Eine „Friedensdemo“ als Provokation

Alle sind entsetzt: Türken und Kurden, die Verbände, die Politiker. Dabei waren die Eskalation am Rande der AYTK-Demos – unter anderm in Stuttgart – vorhersehbar. Die Bilanz in Stuttgart: Mehr als 50 verletzte Polizisten, vier von ihnen sind vorübergehend dienstunfähig, und 26 Festnahmen

15.10.12-türkei

Nicht alle Demos von Türken und Kurden in Stuttgart laufen friedlich ab.

Vorhersehbare Eskalation

Alle sind entsetzt: Türken und Kurden, die Verbände, die Politiker. Dabei war die Eskalation am Sonntag in Stuttgart vorhersehbar. „Wer dazu aufruft, eine Demo zu sabotieren, muss sich nicht wundern, wenn das einige als Aufforderung zu Gewalt interpretieren“, sagt Gökay Sofuoglu, Vorsitzender der Türkischen Gemeinde in Deutschland.

In mehreren deutschen Städten hatte die kaum bekannte Gruppe AYTK (Europäisches Neue-Türken-Komitee) sogenannte Friedensmärsche organisiert. Viele Kurden fühlten sich durch den Aufruf provoziert. Ein Bündnis anderer Migrantenorganisationen, darunter Kurden und Armenier, wirft der AYTK vor, nationalistisch zu sein und der türkischen islamisch-konservativen Regierungspartei AKP nahezustehen. Daher wurde dazu aufgerufen, sich dem „Friedensmarsch“ auch in Stuttgart entgegenzustellen. Als sich die Demos näherten, flogen Pflastersteine und Böller, Mülltonnen wurden umgeworfen. Die Bilanz: Mehr als 50 verletzte Polizisten, vier von ihnen sind vorübergehend dienstunfähig, und 26 Festnahmen. Auch in anderen deutschen Städten wurde demonstriert, etwa in Köln und Frankfurt. Dort gab es aber offenbar keine größeren Zwischenfälle.

:::

- Übungsaufgaben -
**a.** Fasse den Absatz im Lesetext, der mit „In mehreren deutschen Städten“ beginnt, als kurze Stichpunktliste zusammen und behalte dabei die wichtigsten Fakten.
**b.** Schreibe aus dem Lesetext alles von „Nicht alle Demos“ bis hinunter zu „Gemeinde in Deutschland.“ wortgetreu ab.
**c.** Nenne alle Städte, die im Lesetext mit Namen erwähnt werden.

- Auszug aus Datensatz -

:::

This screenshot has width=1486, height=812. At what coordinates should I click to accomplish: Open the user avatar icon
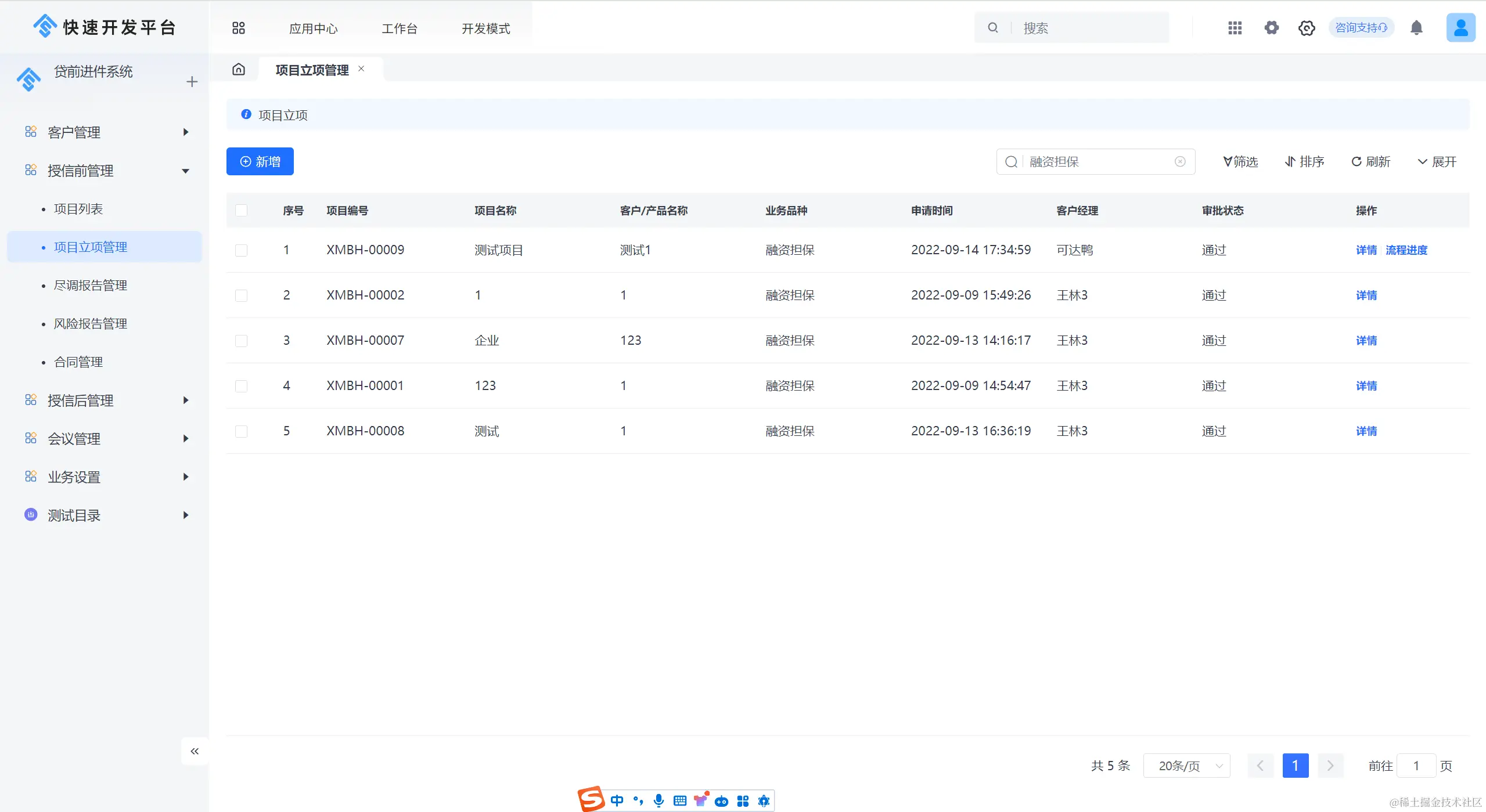point(1460,28)
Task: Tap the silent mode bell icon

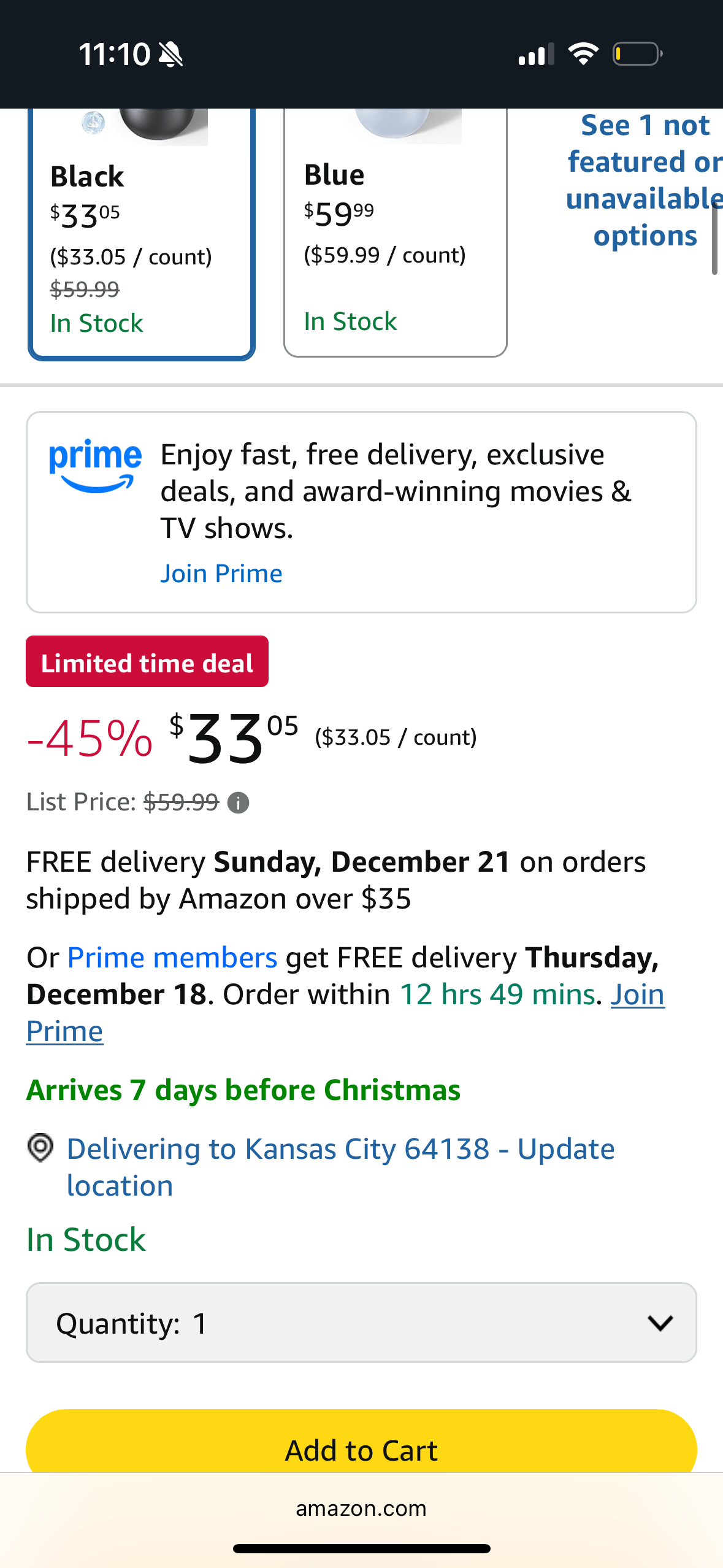Action: point(170,55)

:::

- Lösungen im Einzelnen -
**a.**
- Die kaum bekannte Gruppe AYTK (Europäisches Neue-Türken-Komitee) organisierte in mehreren deutschen Städten sogenannte Friedensmärsche.
- Viele Kurden fühlten sich durch den Aufruf provoziert.
- Ein Bündnis anderer Migrantenorganisationen, darunter Kurden und Armenier, wirft der AYTK vor, nationalistisch zu sein und der AKP nahezustehen. Es rief dazu auf, sich dem Marsch auch in Stuttgart entgegenzustellen.
- Als sich die Demos näherten, flogen Pflastersteine und Böller, und Mülltonnen wurden umgeworfen.
- Bilanz: mehr als 50 verletzte Polizisten, davon vier vorübergehend dienstunfähig, und 26 Festnahmen.
- In Köln und Frankfurt wurde ebenfalls demonstriert, dort gab es offenbar keine größeren Zwischenfälle.

**b.**
Nicht alle Demos von Türken und Kurden in Stuttgart laufen friedlich ab.

Vorhersehbare Eskalation

Alle sind entsetzt: Türken und Kurden, die Verbände, die Politiker. Dabei war die Eskalation am Sonntag in Stuttgart vorhersehbar. „Wer dazu aufruft, eine Demo zu sabotieren, muss sich nicht wundern, wenn das einige als Aufforderung zu Gewalt interpretieren“, sagt Gökay Sofuoglu, Vorsitzender der Türkischen Gemeinde in Deutschland.

**c.** Stuttgart, Köln, Frankfurt